**Work item**:
Each line from the one containing "Task: Click the Source Files sort arrows" through the last line of the records is to be repeated exactly, with all pictures left out.

• • • • • • •

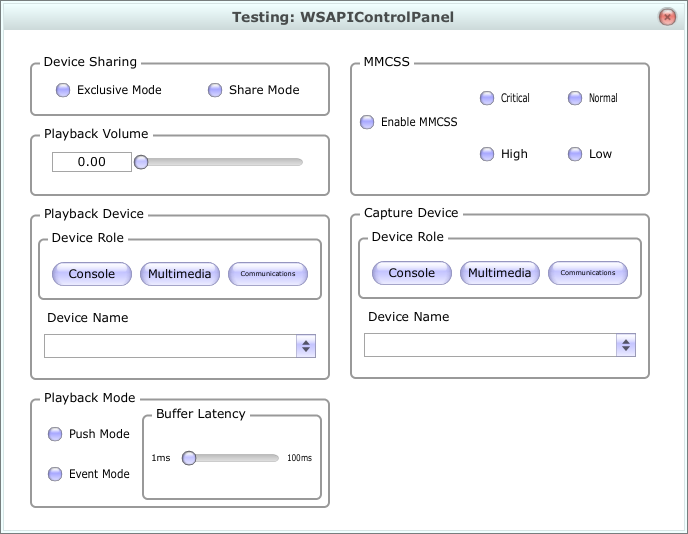Select Event Mode for playback
Viewport: 688px width, 534px height.
pyautogui.click(x=55, y=474)
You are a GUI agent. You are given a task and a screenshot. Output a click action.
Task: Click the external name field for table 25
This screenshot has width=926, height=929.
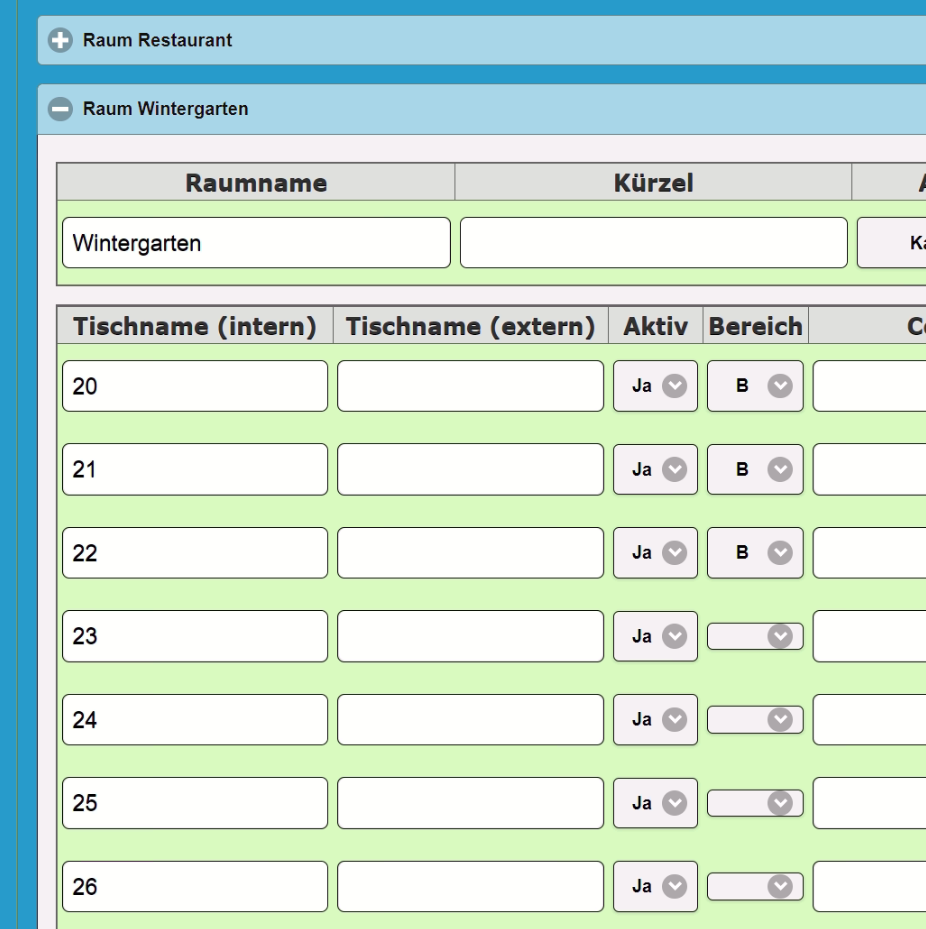(470, 803)
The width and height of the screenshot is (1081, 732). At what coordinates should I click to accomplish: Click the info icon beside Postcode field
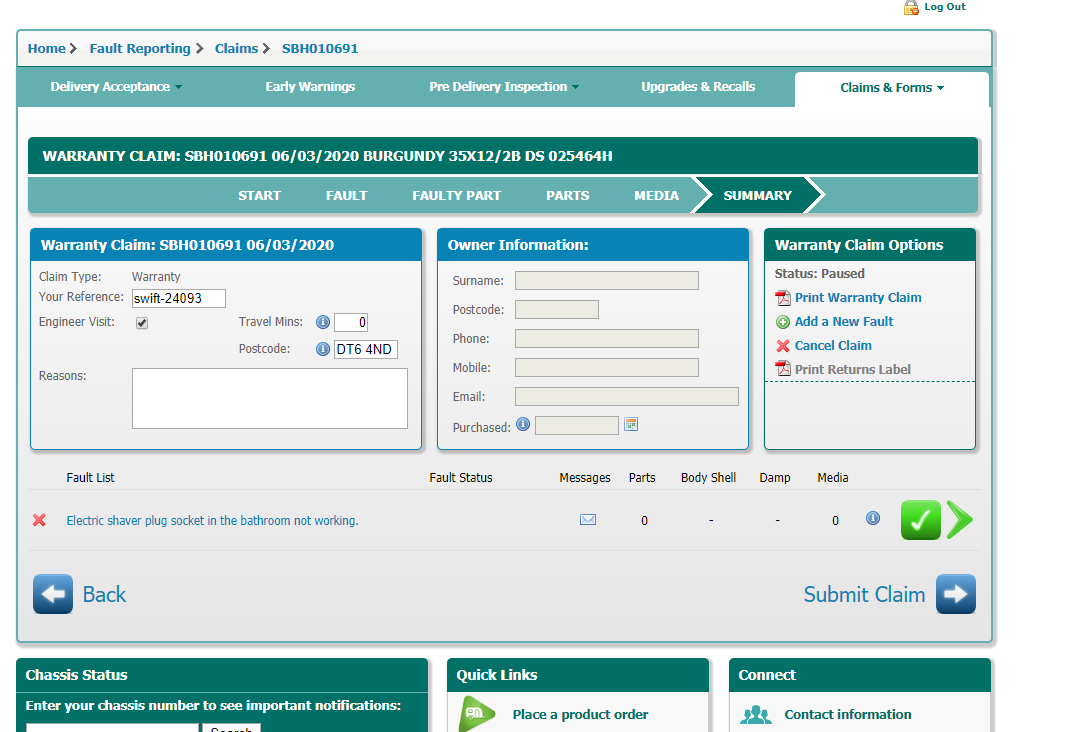(x=323, y=349)
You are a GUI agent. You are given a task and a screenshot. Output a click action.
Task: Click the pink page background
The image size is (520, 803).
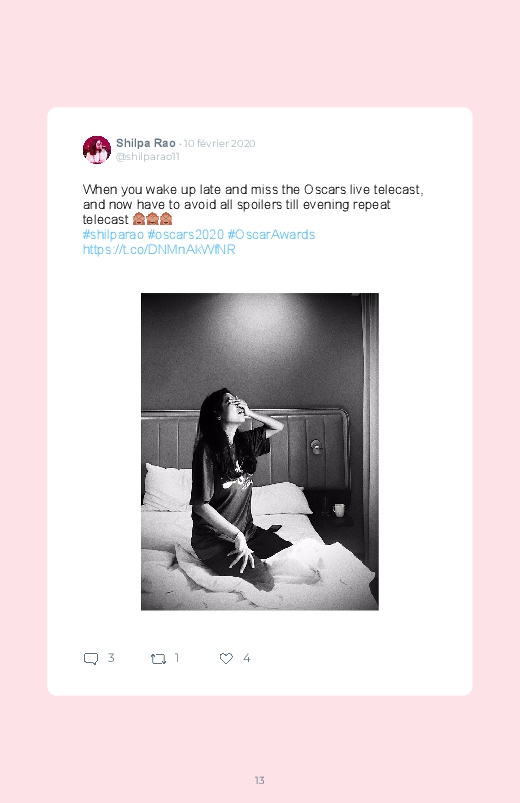[260, 51]
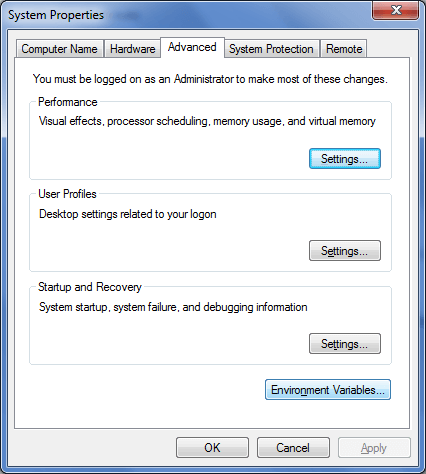The width and height of the screenshot is (426, 474).
Task: Open the Environment Variables dialog
Action: click(x=328, y=389)
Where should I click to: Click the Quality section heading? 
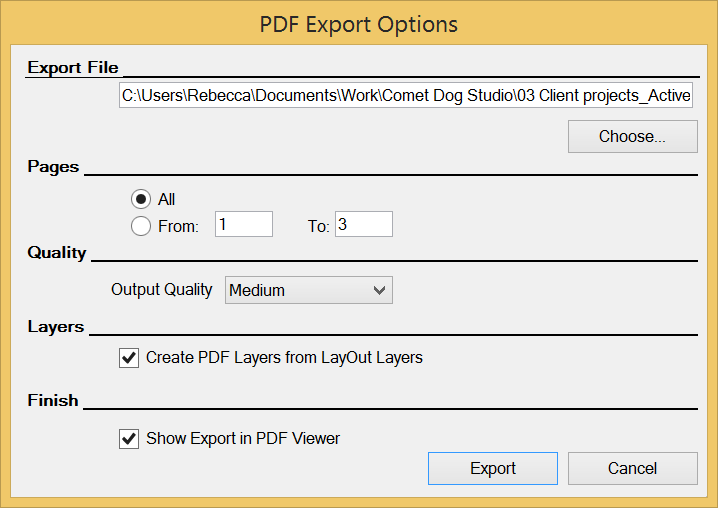(57, 253)
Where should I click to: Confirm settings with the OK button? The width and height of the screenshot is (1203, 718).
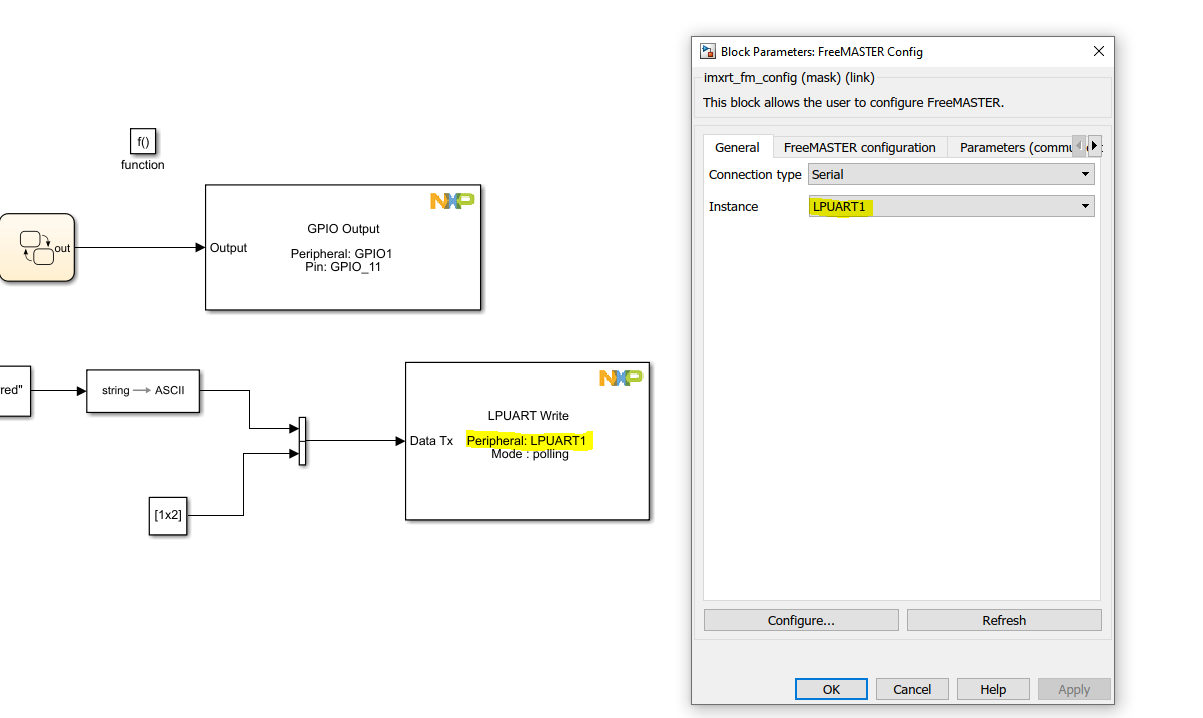point(830,688)
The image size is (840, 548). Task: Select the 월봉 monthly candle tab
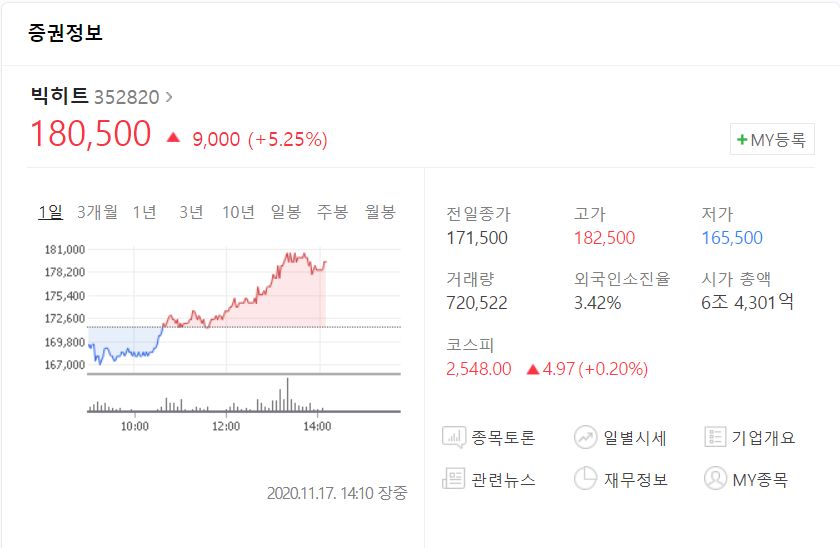[x=380, y=212]
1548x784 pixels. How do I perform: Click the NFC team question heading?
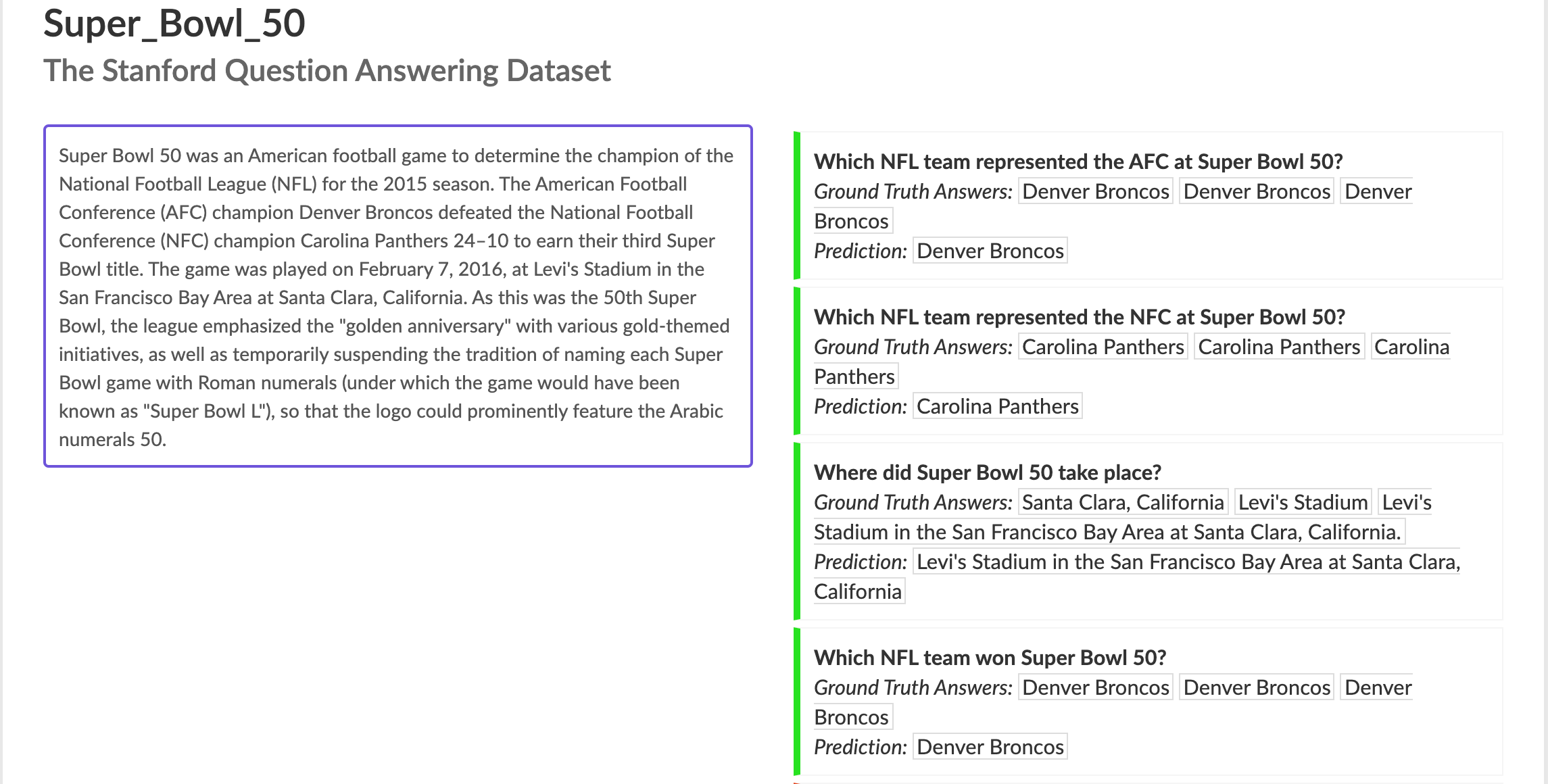click(1079, 317)
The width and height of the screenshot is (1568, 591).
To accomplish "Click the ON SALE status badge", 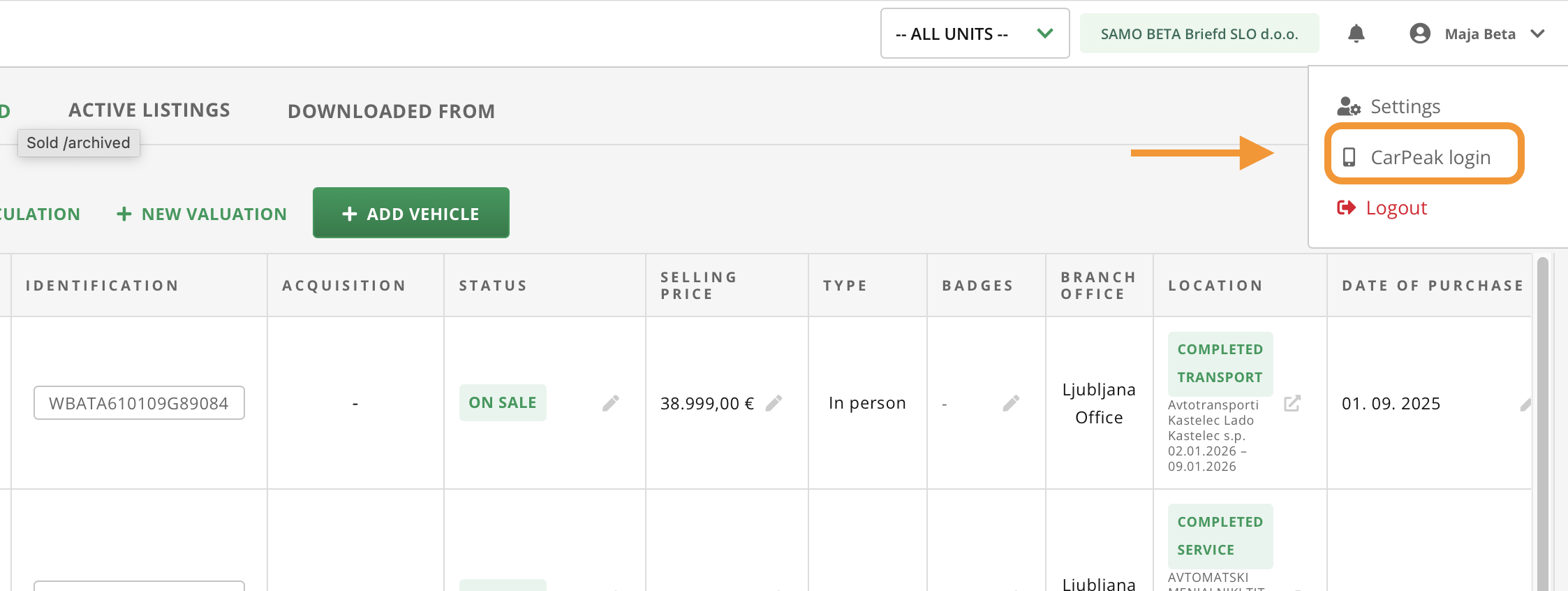I will pyautogui.click(x=503, y=403).
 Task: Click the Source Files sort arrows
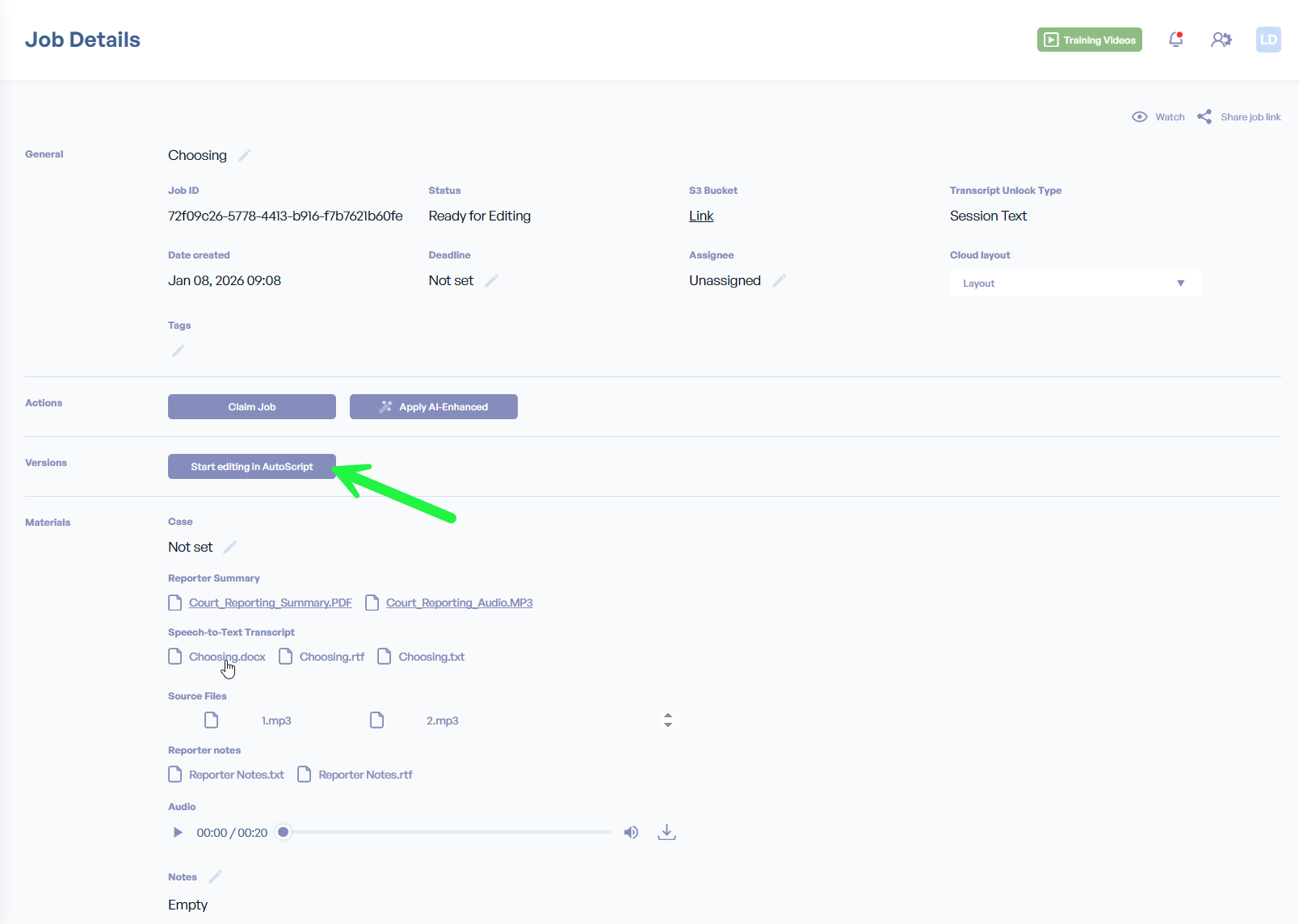(x=667, y=720)
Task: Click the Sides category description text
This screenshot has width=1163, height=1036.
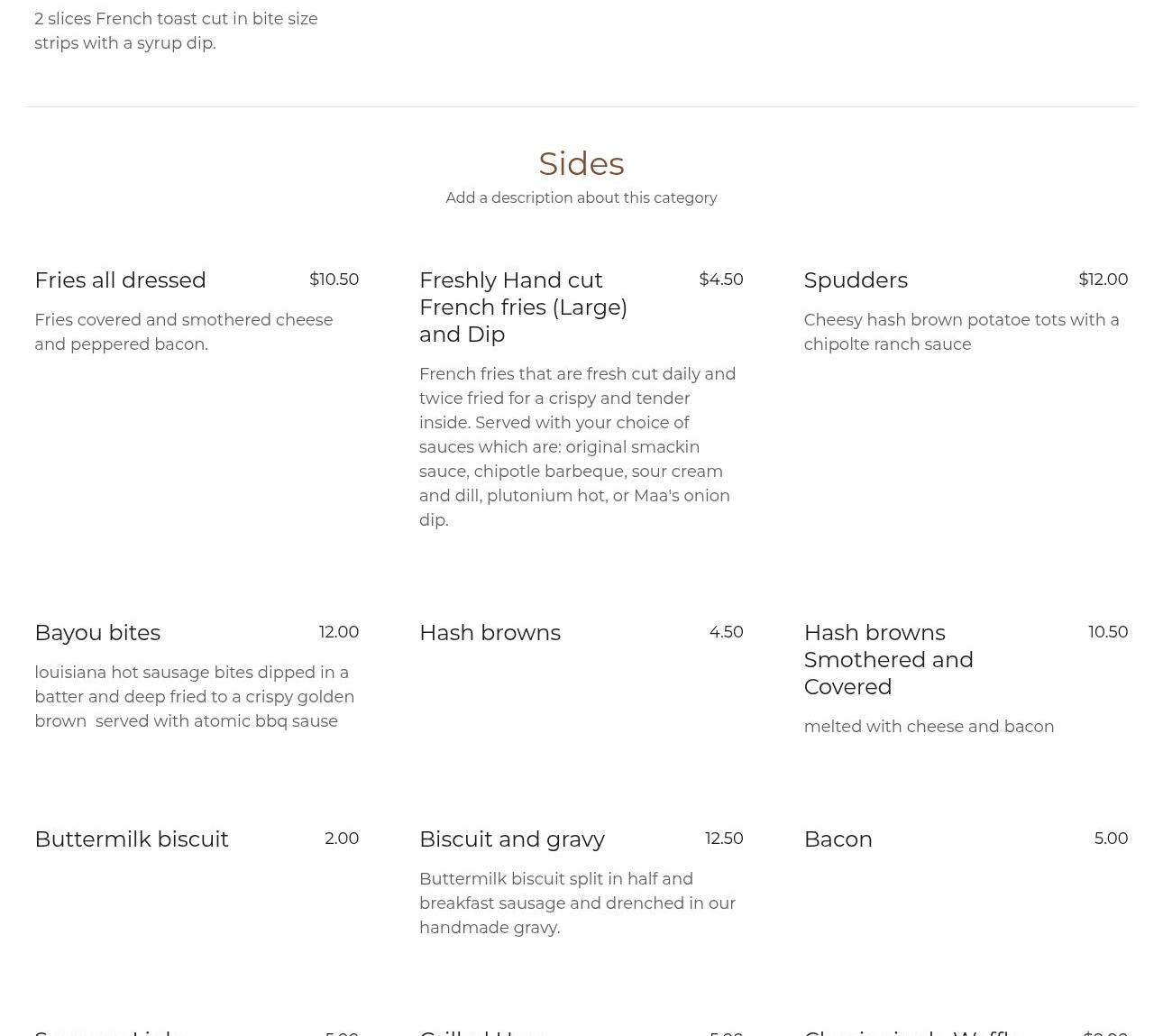Action: 581,197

• • • • • • •

**Response to this exercise**:
 Task: Click the Source Files sort arrows
(x=667, y=720)
Task: Click the Sides category description text
This screenshot has width=1163, height=1036.
Action: 581,197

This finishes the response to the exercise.